Was Geflügelhalter beachten sollten:

  • Wenn noch nicht geschehen: Meldung der Geflügelhaltung an das Veterinäramt
  • Es sollten Vorkehrungen für eine möglicherweise notwendige Aufstallungspflicht
    getroffen werden.
  • Die wichtigsten Maßnahmen sind Futter und Wasser nicht im Freien anzubieten, um
    Wildvögel nicht anzulocken, sowie ein Betretungsverbot für nicht Betriebsangehörige.
  • Ungewöhnlich hohe tägliche Ausfälle oder starker Leistungsrückgang sind unverzüglich durch einen Tierarzt abzuklären.
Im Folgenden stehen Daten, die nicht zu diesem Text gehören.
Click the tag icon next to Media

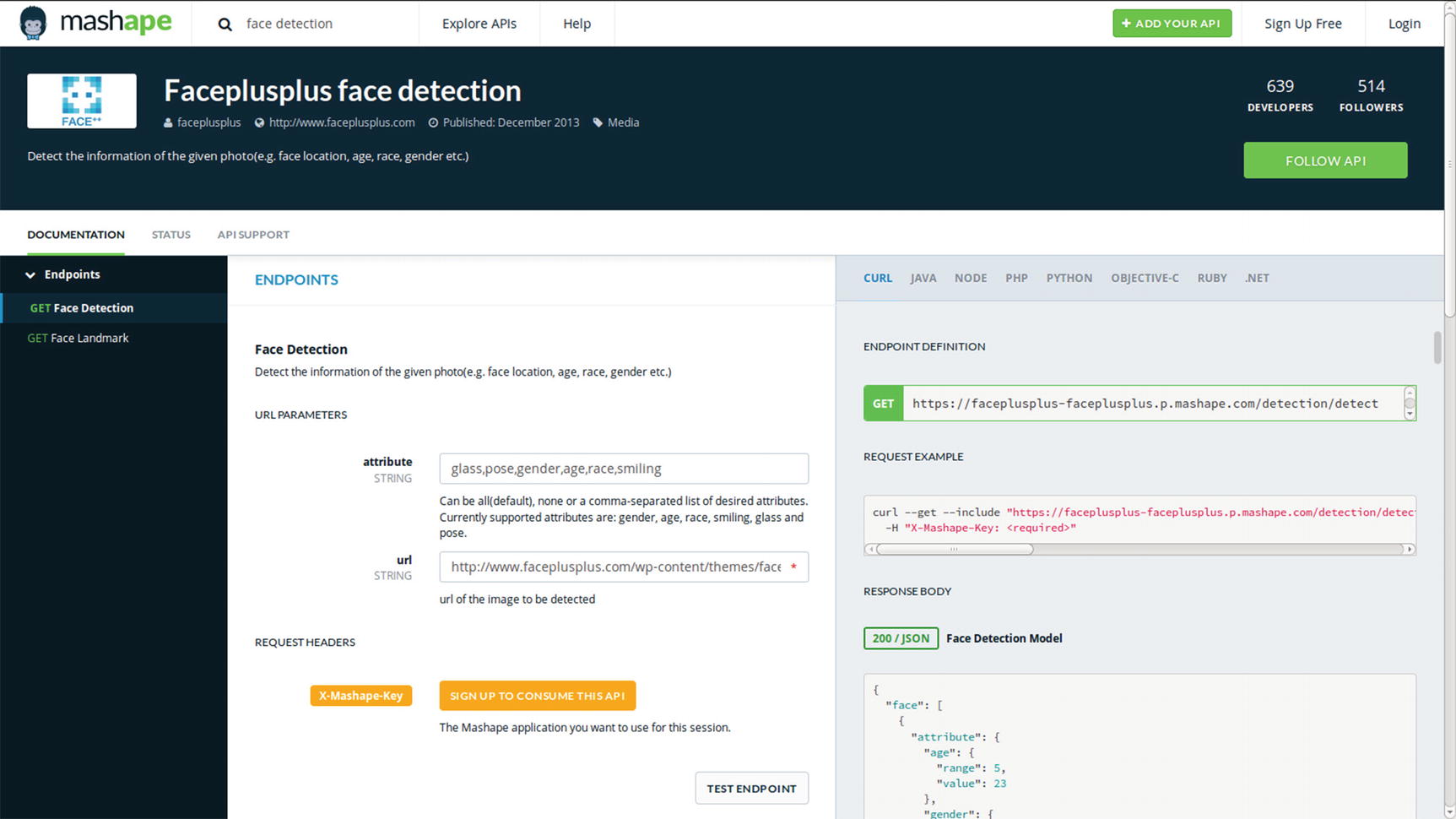pos(598,122)
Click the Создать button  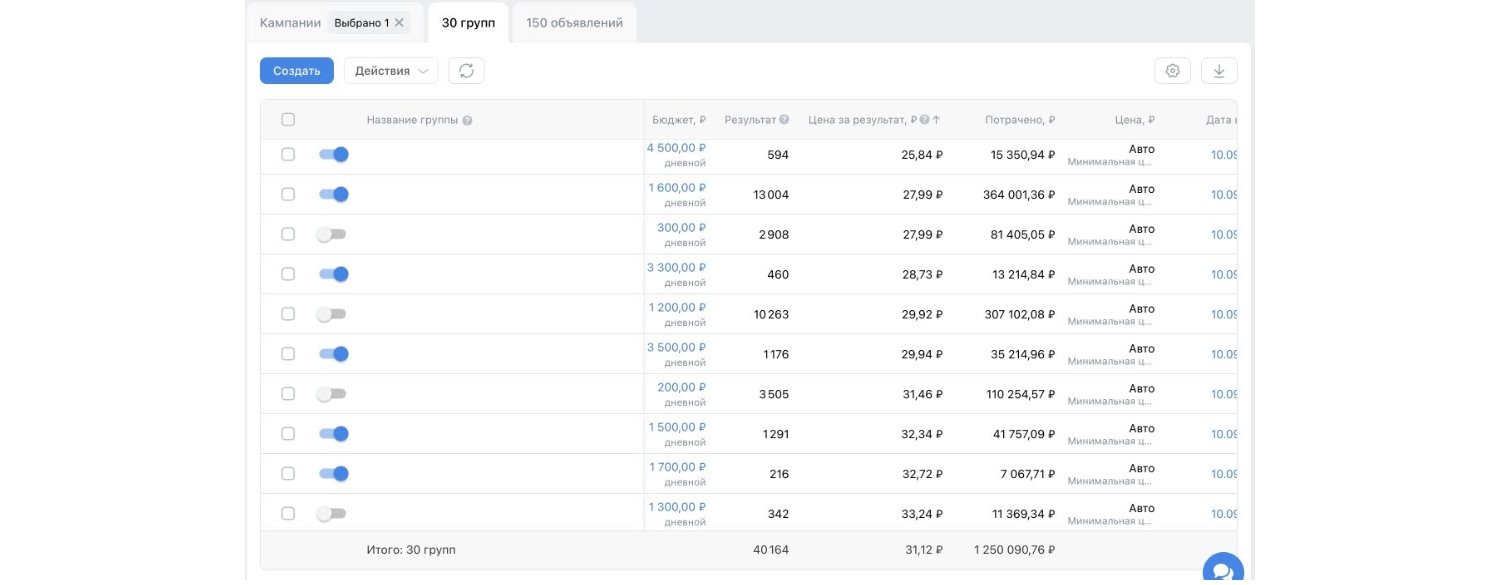[x=297, y=71]
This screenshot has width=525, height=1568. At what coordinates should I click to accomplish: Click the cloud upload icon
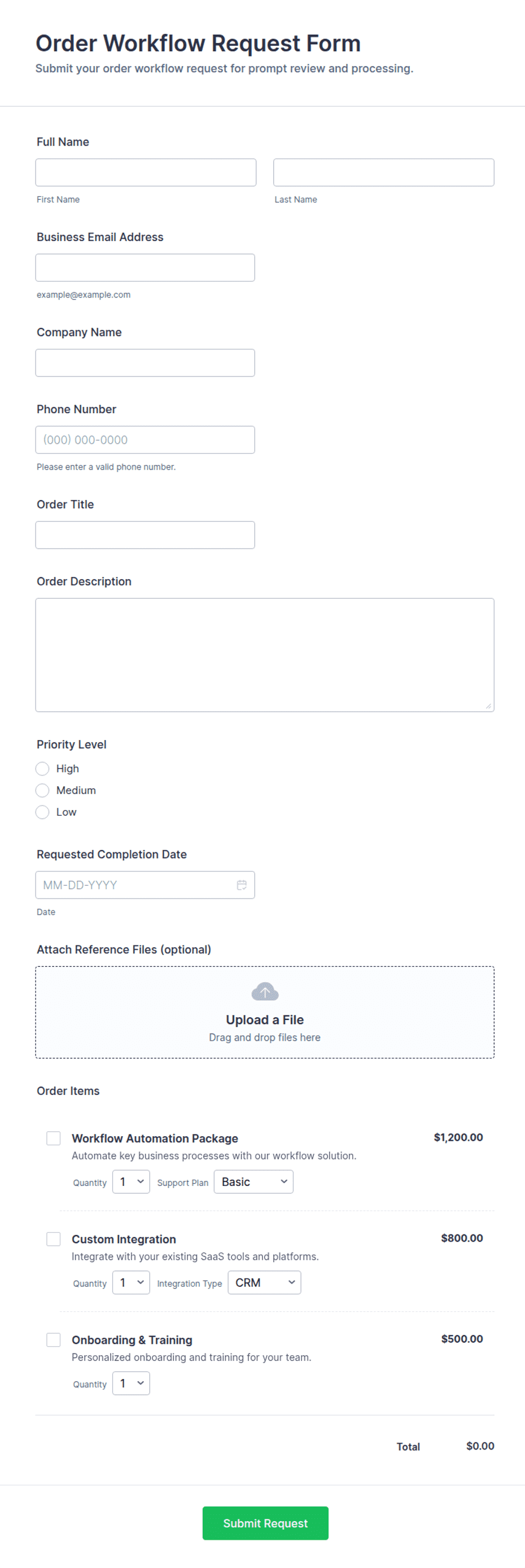click(x=265, y=992)
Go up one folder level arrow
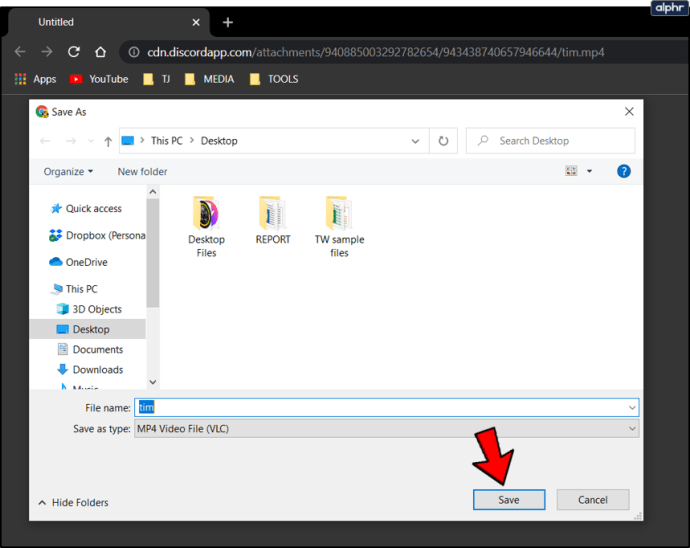Viewport: 690px width, 548px height. [108, 141]
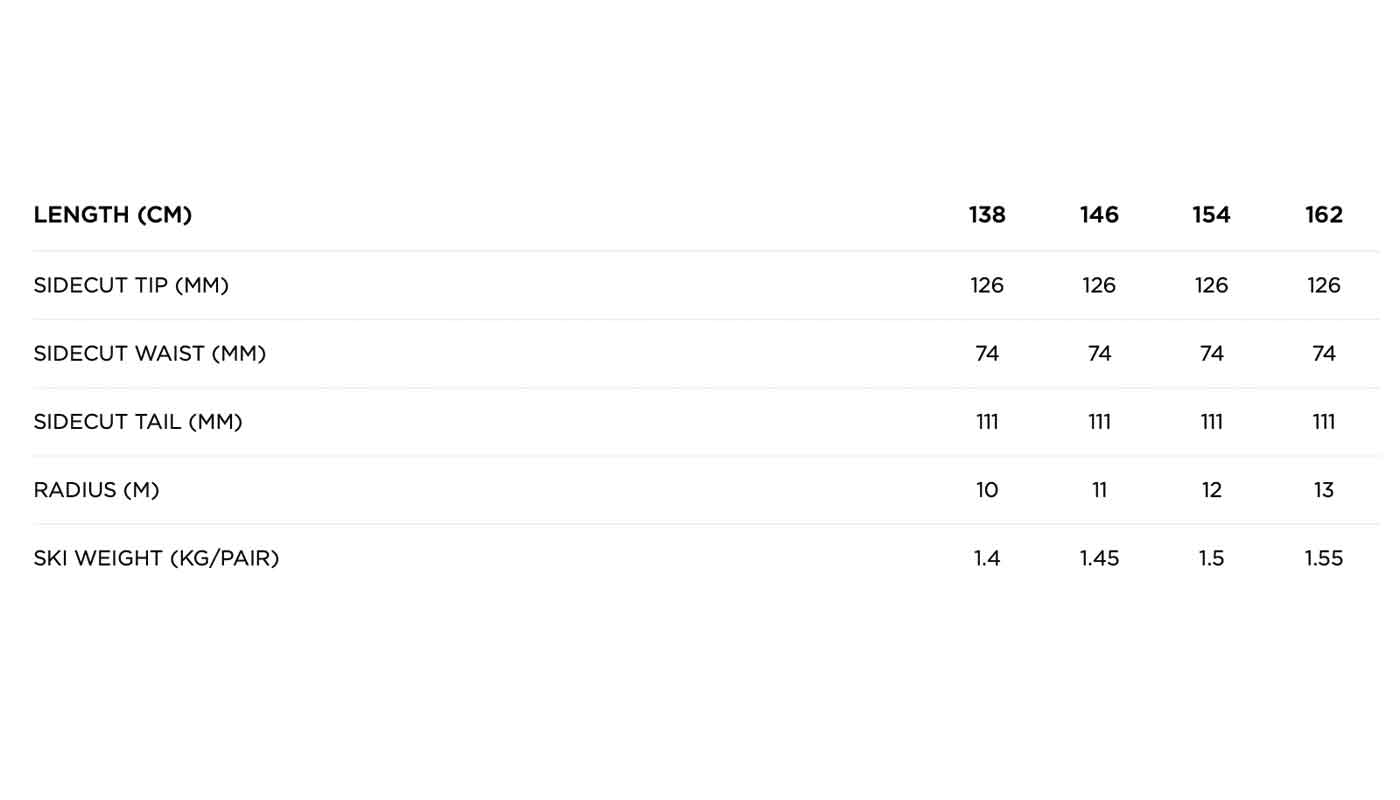This screenshot has height=800, width=1400.
Task: Click sidecut tail value for 146 length
Action: tap(1099, 422)
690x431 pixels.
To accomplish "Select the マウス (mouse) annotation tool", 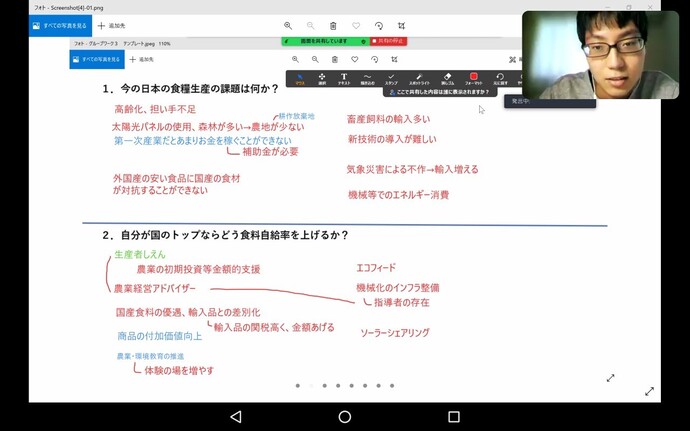I will tap(299, 78).
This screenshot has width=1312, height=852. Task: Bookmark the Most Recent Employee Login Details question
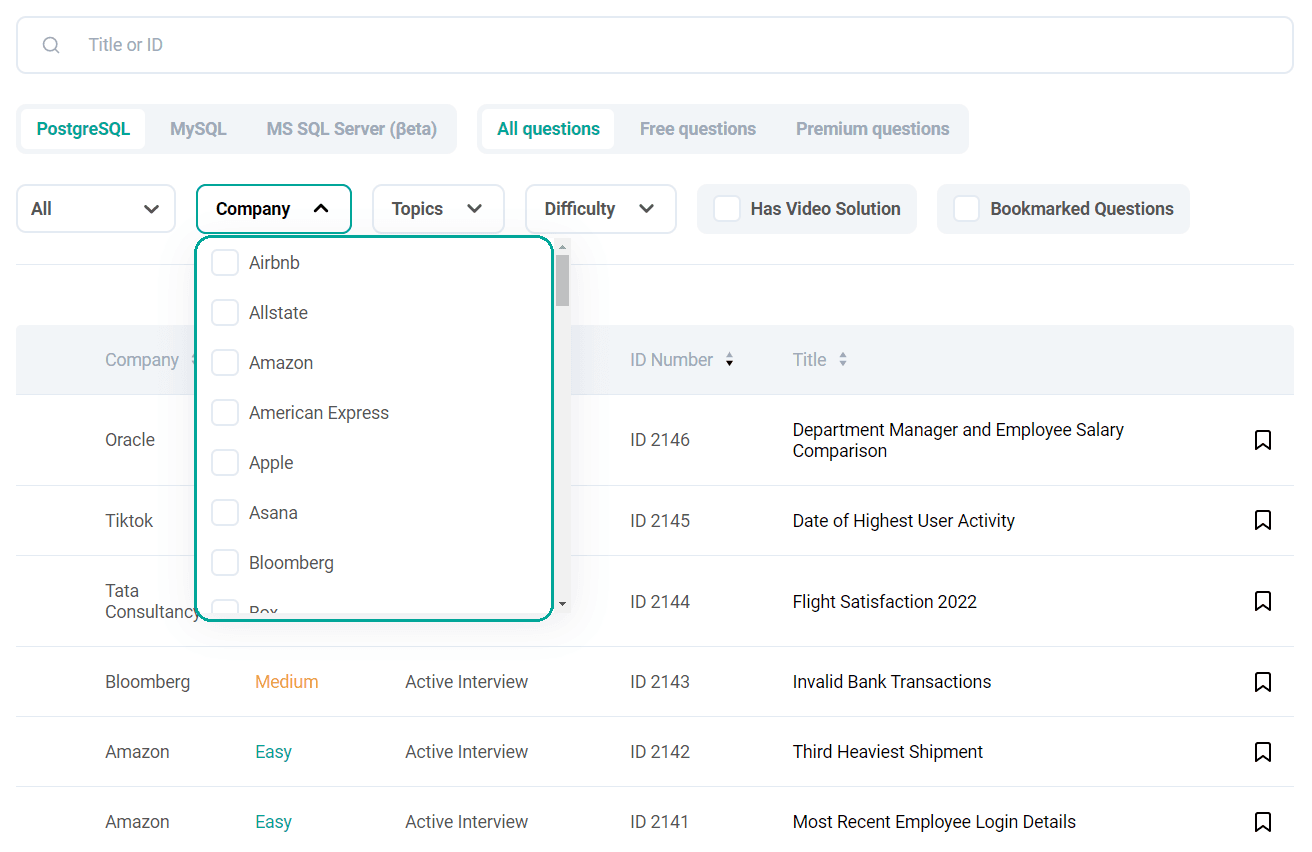click(1262, 821)
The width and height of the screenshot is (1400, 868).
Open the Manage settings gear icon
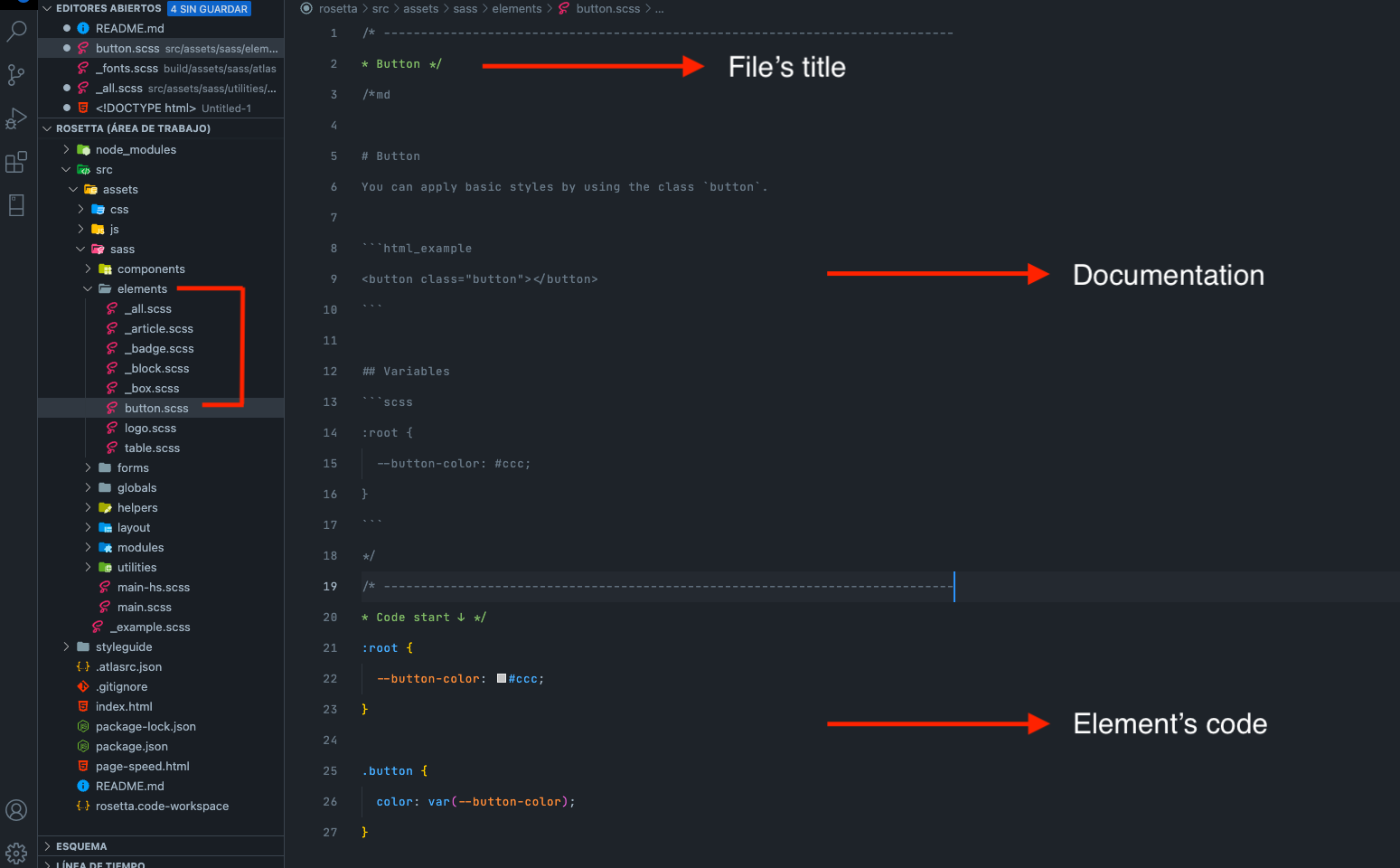pyautogui.click(x=16, y=853)
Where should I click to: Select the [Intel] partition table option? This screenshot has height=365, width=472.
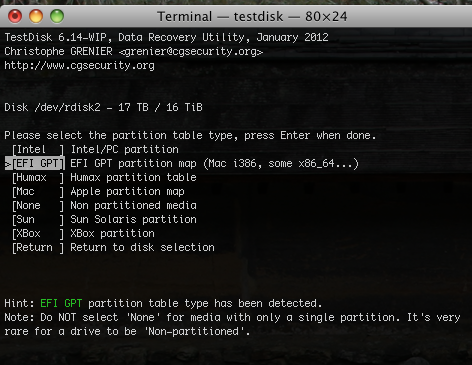coord(38,150)
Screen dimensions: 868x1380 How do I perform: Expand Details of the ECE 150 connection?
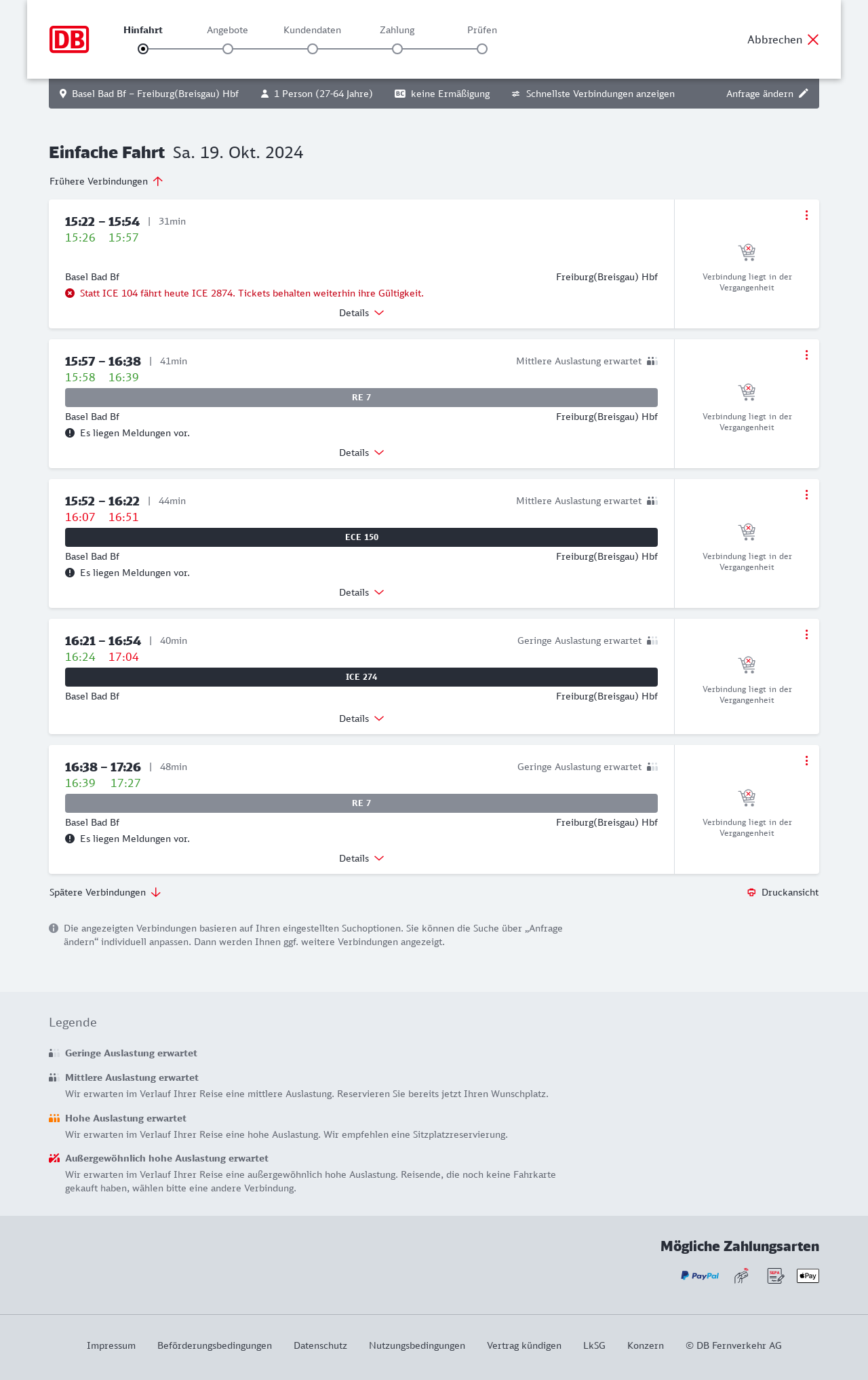[x=361, y=592]
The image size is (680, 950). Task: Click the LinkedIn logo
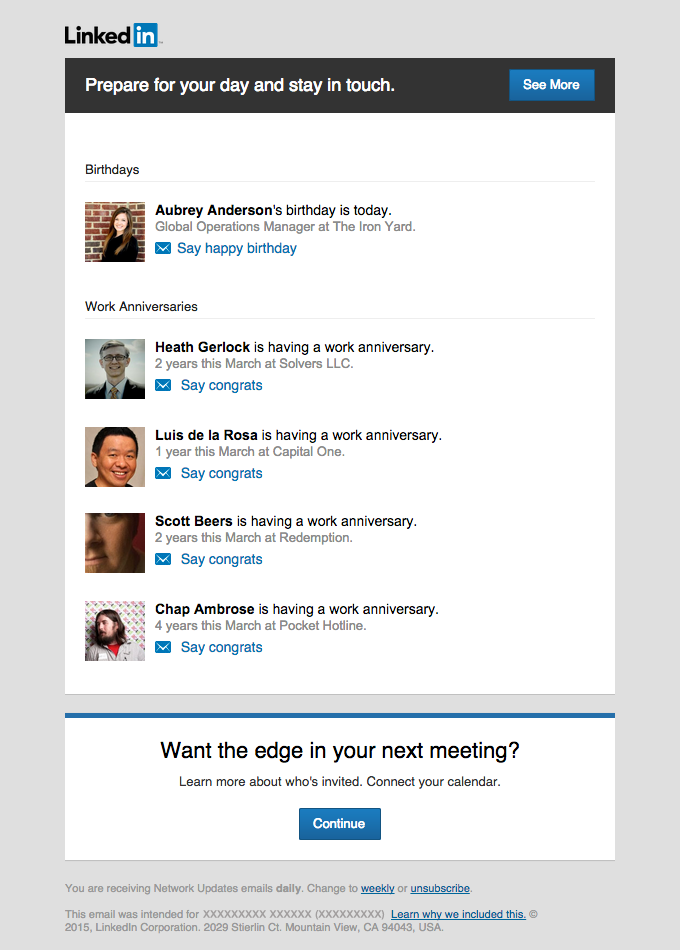[x=112, y=35]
Eventuell nötige Laborkosten werden vom Staat übernommen.

Anders als in den vergangenen Jahren ebbe das Seuchengeschehen heuer nicht bereits im Frühjahr ab, schreibt das Landratsamt. Im Gegenteil, seit Oktober 2022 nähmen die Fälle der Geflügelpest bei Wildvögeln deutschlandweit zu. Derzeit seien in Bayern vor allem Möwen betroffen, seltener anderes Wassergeflügel oder Greifvögel.

Risiko ist "hoch"

Das deckt sich mit den Daten, die das Friedrich-Loeffler-Institut (LFI) im Mai bereitstellte. Das LFI veröffentlicht regelmäßig aktuelle Risikoeinschätzungen zur Geflügelpest. Die meisten Virus-Fälle von Wildvögeln traten der aktuellen Fassung vom 10. Mai zufolge in Bayern auf. "Berichte von Massensterben von Lachmöwen in deutschen binnenländischen Brutkolonien lassen auf lokale, ausgeprägt epizootische Geschehen schließen", heißt es vom FLI. Epizootisch steht dabei für eine zeitlich wie räumlich häufige Tierkrankheit. Das Risiko, dass die Wildvögel auch Geflügelbestände von Züchtern anstecken, klassifiziert das LFI derzeit mit "hoch". Auch weil sich deren Lebensräume häufig überschneiden.

Im April gab es in Bayern laut LFI 40 nachgewiesene, wegen Geflügelpest verendete Wildvögel, der Schwerpunkt liegt derzeit in Niederbayern, aber auch in der südlichen Oberpfalz. Dass laut Förster Gottsche rund 50 Tiere am Rußweiher gestorben sind, bedeutet allerdings nicht, dass ein Gros der bayernweiten Meldungen nun auf Eschenbach entfällt. In die LFI-Statistik gehen nur die auf das Virus untersuchten Fälle ein. Das Veterinäramt schickte vier tote Tiere vom Rußweiher ein. Die tatsächliche Anzahl der bayernweiten Fälle dürfte also um ein Vielfaches höher liegen.

Laut dem Revierförster könnte derzeit das Wetter dem Landkreis in die Karten spielen. Ähnlich wie beim Coronavirus nehme die Gefahr durch das Geflügelpest-Virus und dessen Übertragungswahrscheinlichkeit mit steigenden Temperaturen und höherer UV-Strahlung ab. Für den Landkreis Neustadt sind das gute Nachrichten. Schließlich steht der Sommer vor der Tür.